Amid the New Deal, Van Buren Street became a tourist attraction as road improvements were made to boost easy accessibility for a tourist economy. By the 1940’s Phoenix claimed to be “The Motor Court and Motel Capital of the World.” During this time, there was a diversity of motels, including the Log Cabin Motel, which had an old log cabin decor with a waterwheel attraction for children. Climate control was necessary as motels were trying to combat the heat by installing pools and air conditioning.
The Log Cabin Motel was featured in the Arizona Republic on March 5, 1952, when Miss Mary Jane Truman, the sister of President Harry S. Truman, stayed at the motel. She was traveling from Tucson to the Grand Canyon, but the roads were too icy. Instead, she spent the rest of her two-week trip in Phoenix before returning to her home in Missouri.

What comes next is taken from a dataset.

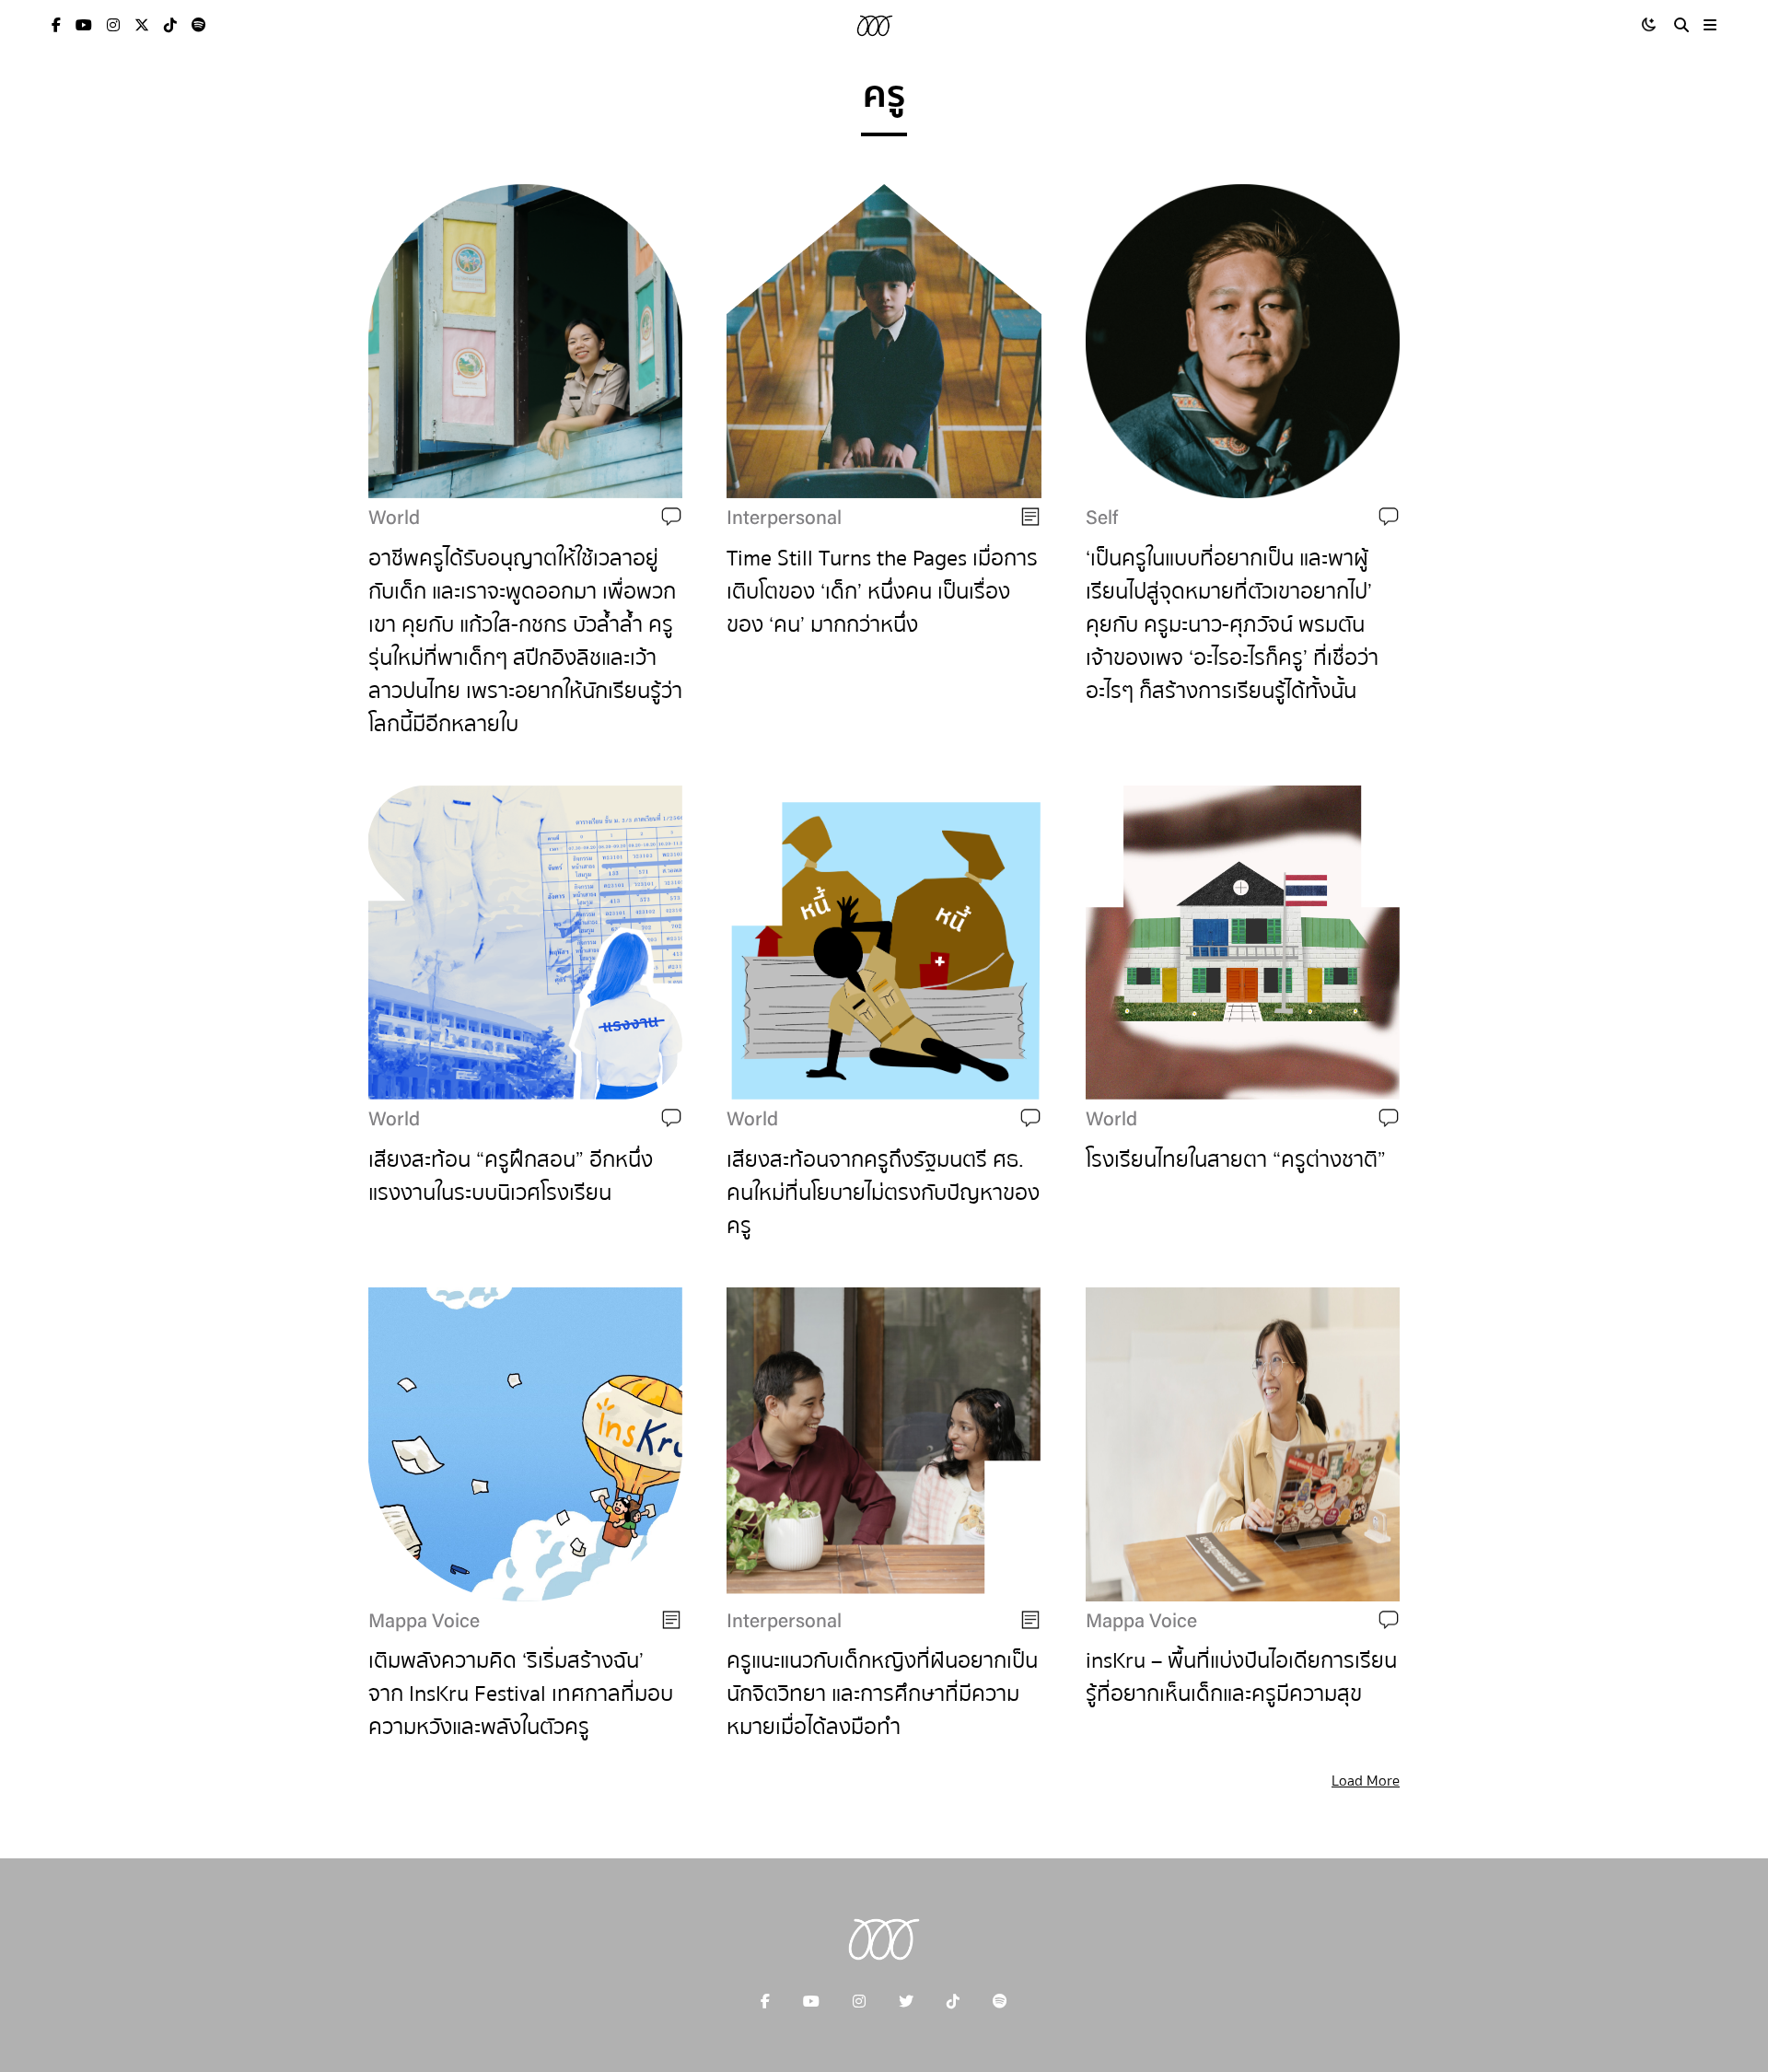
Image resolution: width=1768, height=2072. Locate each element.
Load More (1366, 1781)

By the 1950s, neon lights were popular because they were easy to see from a distance. They were a great marketing tool to attract traveling families. Artist Glen Guyett established himself on Van Buren Street, making neon signs for motels. Motels were trying to separate themselves by using unique architecture. Some motels had World War II and South Pacific themes. An example of this architecture was the Kon Tiki, built in 1962 to reflect Polynesia.
On January 20, 1964, the body of a Flagstaff man was found in the Log Cabin’s pool where he had been staying. The Phoenix police identified the man as Harlan Heywood Siler. The body was found in the deep end of the pool floating, and his cause of death was drowning. His parents, Mr. and Mrs. Siler, owned the Bakers Village, and his brother-in-law Walter McDonald owned and managed the Starlight Bowling Lanes on East Santa Fe.

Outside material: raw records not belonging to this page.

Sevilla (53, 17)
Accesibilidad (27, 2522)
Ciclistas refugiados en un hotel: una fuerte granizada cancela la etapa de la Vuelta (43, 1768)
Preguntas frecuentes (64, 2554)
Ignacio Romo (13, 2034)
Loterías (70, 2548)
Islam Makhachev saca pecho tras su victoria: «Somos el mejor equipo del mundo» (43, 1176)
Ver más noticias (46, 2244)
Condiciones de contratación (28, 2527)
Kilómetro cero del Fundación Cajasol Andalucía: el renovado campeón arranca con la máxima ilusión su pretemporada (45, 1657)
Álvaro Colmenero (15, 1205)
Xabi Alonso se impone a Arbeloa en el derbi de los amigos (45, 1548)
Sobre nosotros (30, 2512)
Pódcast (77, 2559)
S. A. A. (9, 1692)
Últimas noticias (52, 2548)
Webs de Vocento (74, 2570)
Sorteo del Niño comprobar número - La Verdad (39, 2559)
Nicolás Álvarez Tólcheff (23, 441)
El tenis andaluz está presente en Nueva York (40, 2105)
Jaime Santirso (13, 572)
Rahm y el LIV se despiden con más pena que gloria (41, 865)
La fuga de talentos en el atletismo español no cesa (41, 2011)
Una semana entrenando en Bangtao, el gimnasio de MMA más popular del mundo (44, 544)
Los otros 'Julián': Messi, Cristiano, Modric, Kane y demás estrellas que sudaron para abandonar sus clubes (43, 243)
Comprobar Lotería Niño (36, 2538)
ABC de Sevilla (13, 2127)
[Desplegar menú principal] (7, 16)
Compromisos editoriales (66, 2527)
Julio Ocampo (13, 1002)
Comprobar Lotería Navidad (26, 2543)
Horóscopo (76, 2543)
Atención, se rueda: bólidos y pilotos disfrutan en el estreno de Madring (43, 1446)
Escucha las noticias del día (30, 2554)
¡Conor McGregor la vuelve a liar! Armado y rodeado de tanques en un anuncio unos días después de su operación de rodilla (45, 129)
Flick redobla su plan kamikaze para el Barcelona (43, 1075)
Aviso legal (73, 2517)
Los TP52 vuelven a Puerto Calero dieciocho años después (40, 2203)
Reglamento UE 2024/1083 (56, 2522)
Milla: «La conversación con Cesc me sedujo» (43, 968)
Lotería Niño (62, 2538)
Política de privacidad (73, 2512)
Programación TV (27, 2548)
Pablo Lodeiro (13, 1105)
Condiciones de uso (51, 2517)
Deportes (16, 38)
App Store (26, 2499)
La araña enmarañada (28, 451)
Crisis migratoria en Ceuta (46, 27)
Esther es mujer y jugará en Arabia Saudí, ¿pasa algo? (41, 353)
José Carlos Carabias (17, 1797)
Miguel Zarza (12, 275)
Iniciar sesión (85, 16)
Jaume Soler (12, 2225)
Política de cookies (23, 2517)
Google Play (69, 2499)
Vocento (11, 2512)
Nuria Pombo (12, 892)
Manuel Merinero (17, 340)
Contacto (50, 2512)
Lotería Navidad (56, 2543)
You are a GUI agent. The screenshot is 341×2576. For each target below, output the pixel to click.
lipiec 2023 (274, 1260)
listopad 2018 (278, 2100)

The head of the CIA, J. Edgar Hoover, wrote in 1940 about how lodges were places for prostitution in the United States. Van Buren Street did not fit this description. The street was a tourist attraction that brought young families to the area on vacation. During the 1970s, with the construction of the interstates, Van Buren Street began to lose its popularity and would become the street of weekly rent and prostitution. Van Buren Street fell on hard times, and these hard times included the Log Cabin Motel. It no longer attracted young families; instead, it attracted people in poverty, prostitution, and drug dealing.

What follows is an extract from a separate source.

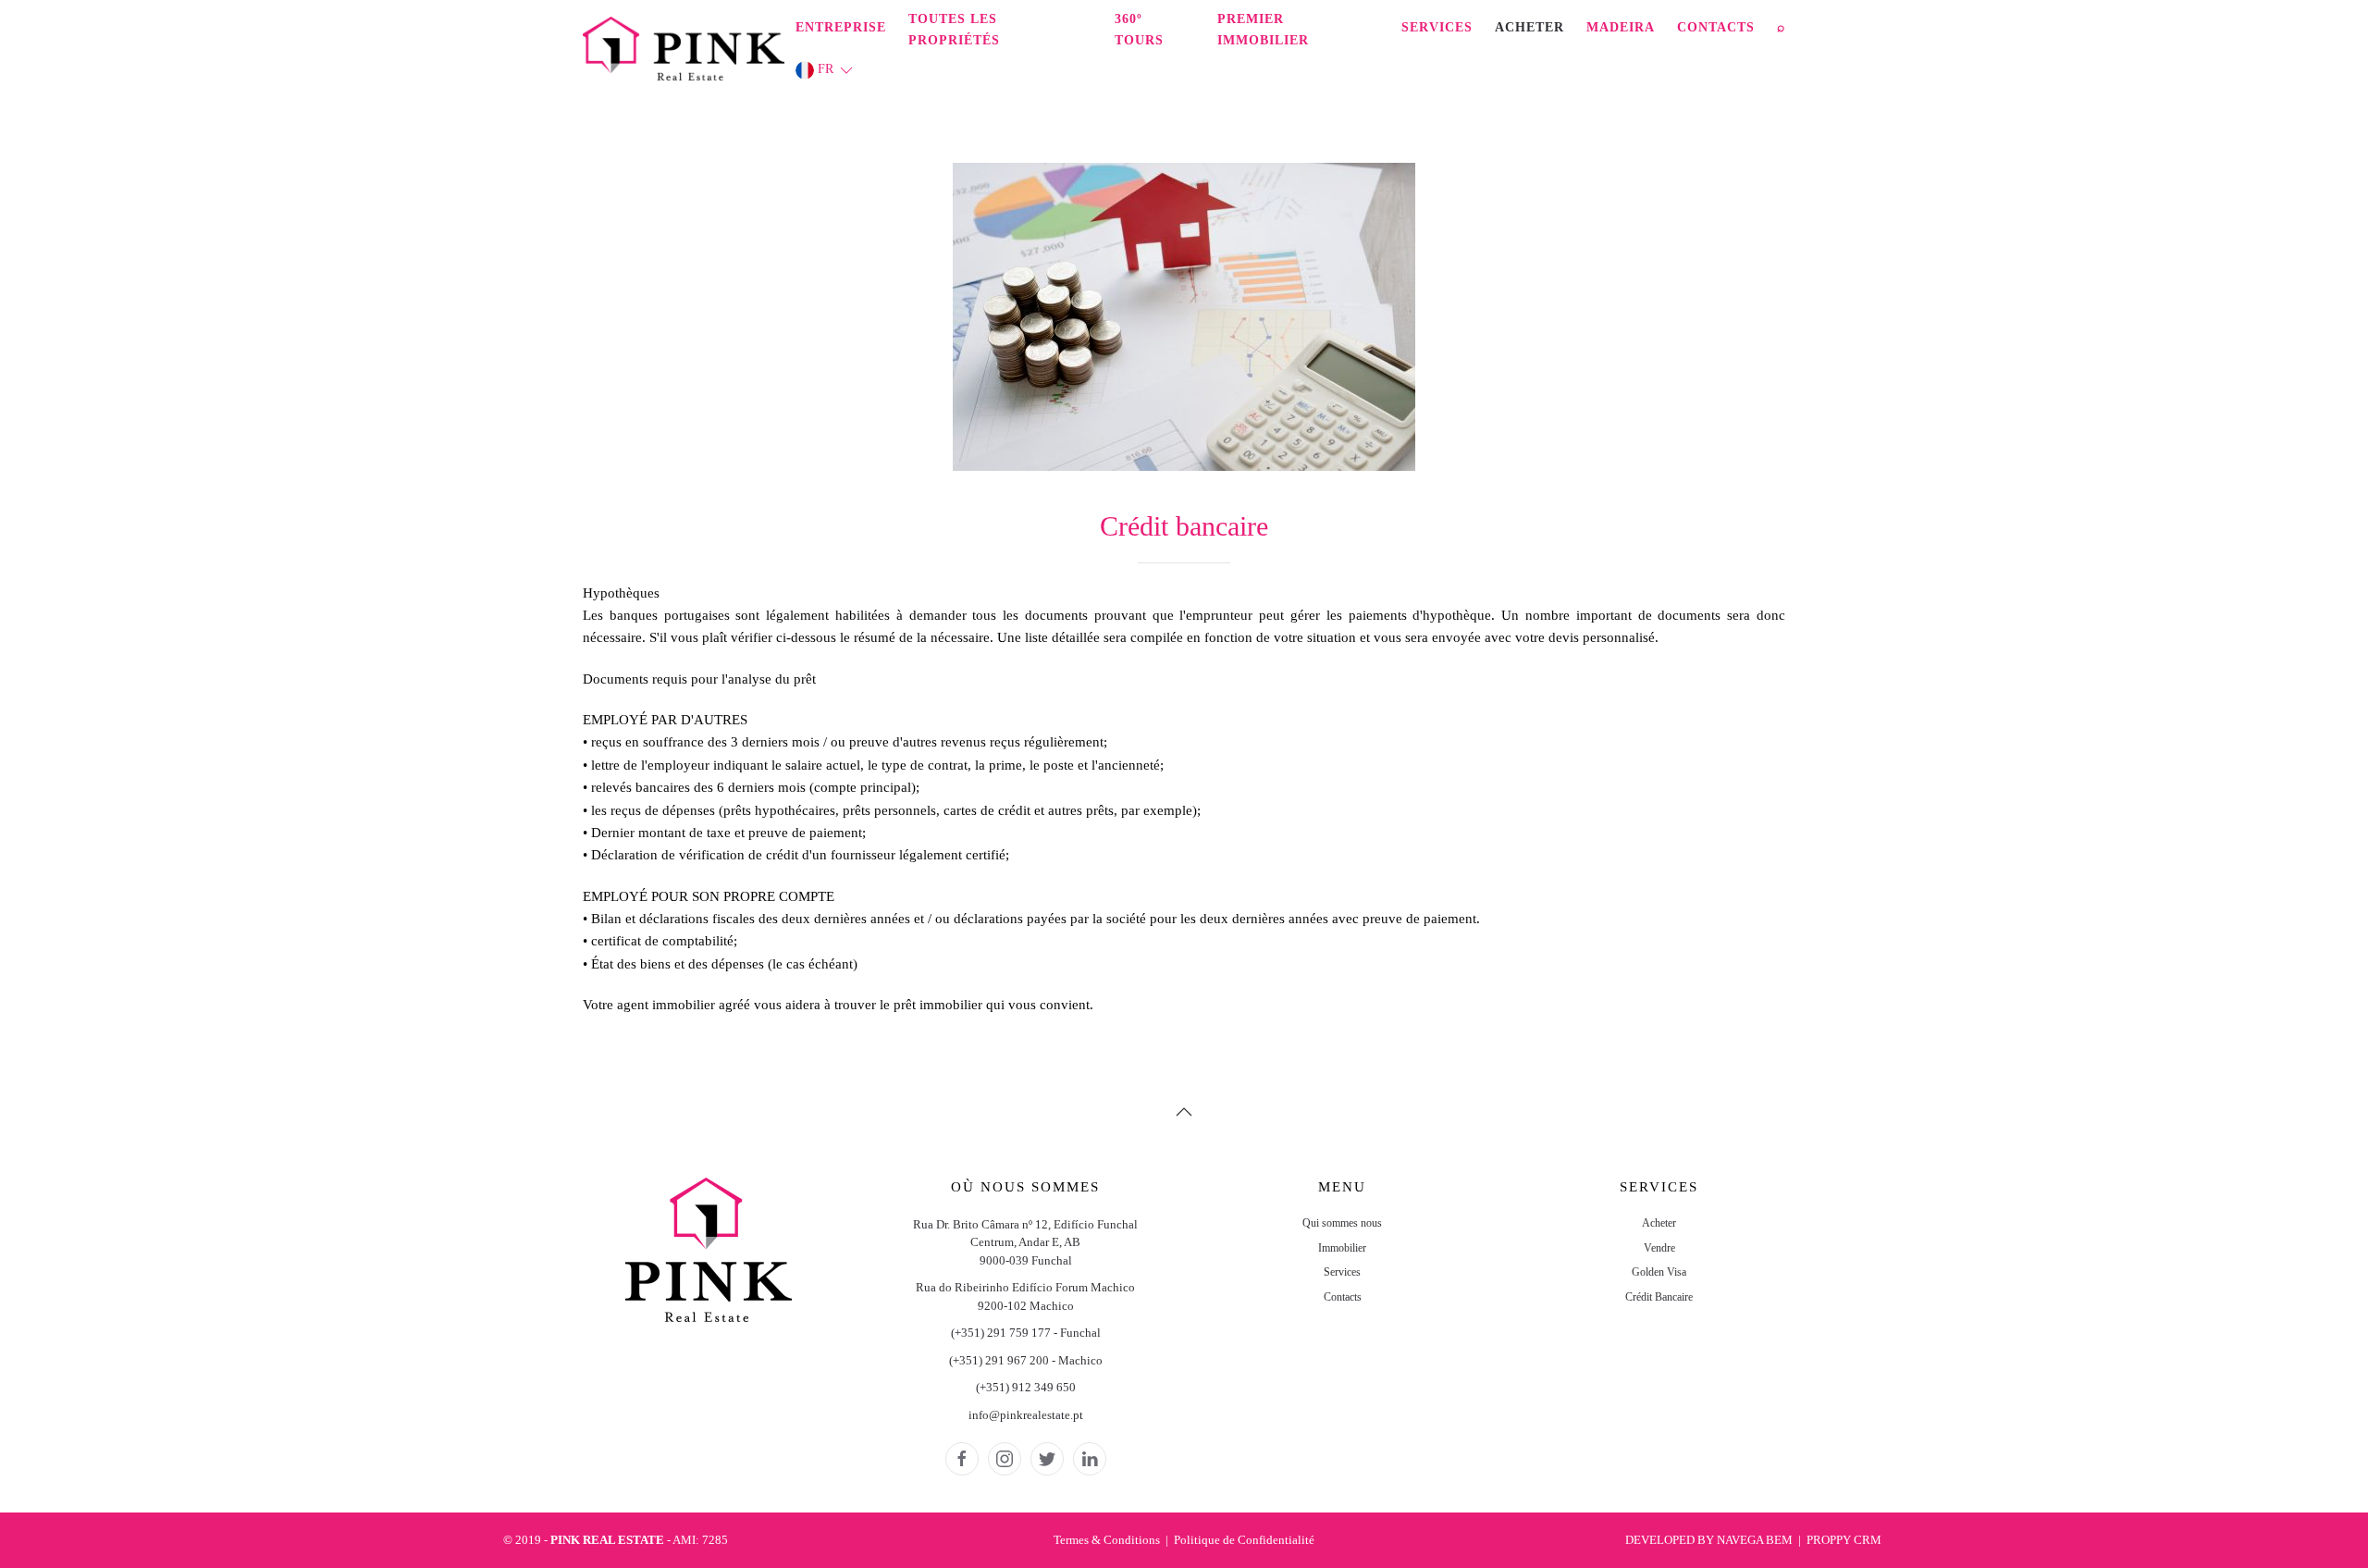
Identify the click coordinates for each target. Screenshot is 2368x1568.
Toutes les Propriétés (954, 29)
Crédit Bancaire (1659, 1296)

On May 23, 1975, Kathy Panitzke petitioned the Arizona Supreme Court to drop three counts of commercially exhibiting obscene items. She was arrested at the Log Cabin Motel as an employee on September 12, 1974, by Phoenix police. Ms. Panitzke claims three Phoenix police officers and presiding City Magistrate Roger Goldston watched three adult films (pornography) at the motel before her arrest. Her motion to dismiss the charges was denied by the Maricopa County Supreme Court.
What once was a place to take the family was now where you could watch “adult” films and pay for a prostitute on Van Buren Street. Travelers began to stay at motels by the highway exits, and motels on Van Buren Street started to disappear. It would fall further into disrepair with the completion of the Papago Freeway. Eventually, Van Buren Street in 1991 would no longer be commissioned as a highway.
Phoenix, in many ways, has forgotten the motel industry. The Log Cabin Motel would be destroyed in 2010, as it was considered dirty and a place of prostitution. Public outcry wanted the motel preserved, but Van Buren Street was seen as a shadow of itself, and no preservation methods were used for the Log Cabin Motel. When a person drives around Van Buren Street, the view is of open lots where places like the Log Cabin Motel once stood or remnants of abandoned buildings and broken neon signs that once housed families.